やること:
1 - 食物繊維についての文章では、国民健康・栄養調査による今の不溶性と水溶性の割合はどのくらいとされていますか。
2 - 食物繊維についての文章のうち、「国民健康・栄養調査によると、」から「から抜けられるかもしれない。」までを、両端も含めて一字一句そのまま書き写してください。

元の文章:
/---

では、それぞれどのくらい摂取したら良いのでしょうか?
↓
理想 = 2(不溶性):1 (水溶性)
↓
しかし、実際には多くの人は水溶性食物繊維が不足
現実 = 3(不溶性):1 (水溶性)
↓
だから、水溶性の食物繊維を多めに摂取することでバランスが取れます!
国民健康・栄養調査によると、現状は不溶性と水溶性の割合がおよそ3対1で、便秘解消の点からみると、とくに水溶性の不足を問題視しなければならない。
総食物繊維量に占める水溶性の割合は、穀類・めん類の中ではライ麦パンやパスタ、野菜・キノコ類ではオクラ、トマトなどが高い。果物はどれも水溶性をたっぷり含む。2対1にこだわる必要はないが、こうした食材を積極的にとれば、便秘体質から抜けられるかもしれない。

\---

掲載リスト:
/---

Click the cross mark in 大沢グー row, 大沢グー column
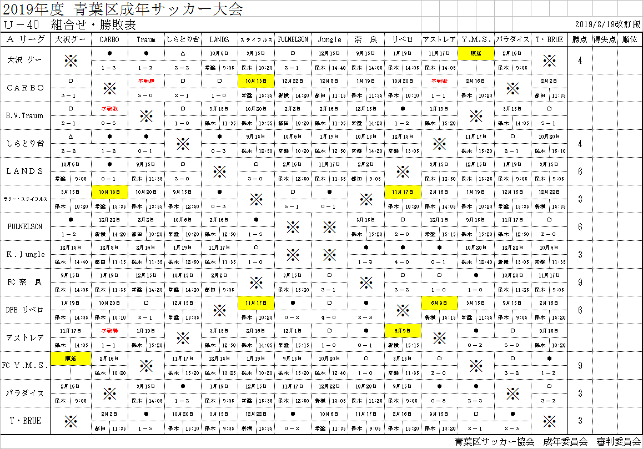Viewport: 643px width, 449px height. [71, 60]
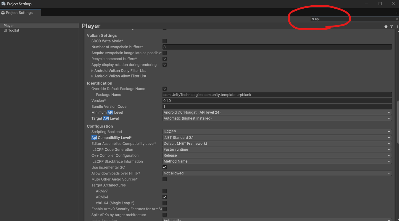Open the Minimum API Level dropdown
Screen dimensions: 399x221
(277, 112)
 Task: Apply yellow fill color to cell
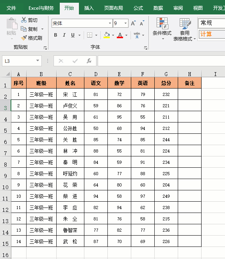[107, 35]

\---

番号ごとの答え:
1 - およそ3対1です。

2 -
国民健康・栄養調査によると、現状は不溶性と水溶性の割合がおよそ3対1で、便秘解消の点からみると、とくに水溶性の不足を問題視しなければならない。
総食物繊維量に占める水溶性の割合は、穀類・めん類の中ではライ麦パンやパスタ、野菜・キノコ類ではオクラ、トマトなどが高い。果物はどれも水溶性をたっぷり含む。2対1にこだわる必要はないが、こうした食材を積極的にとれば、便秘体質から抜けられるかもしれない。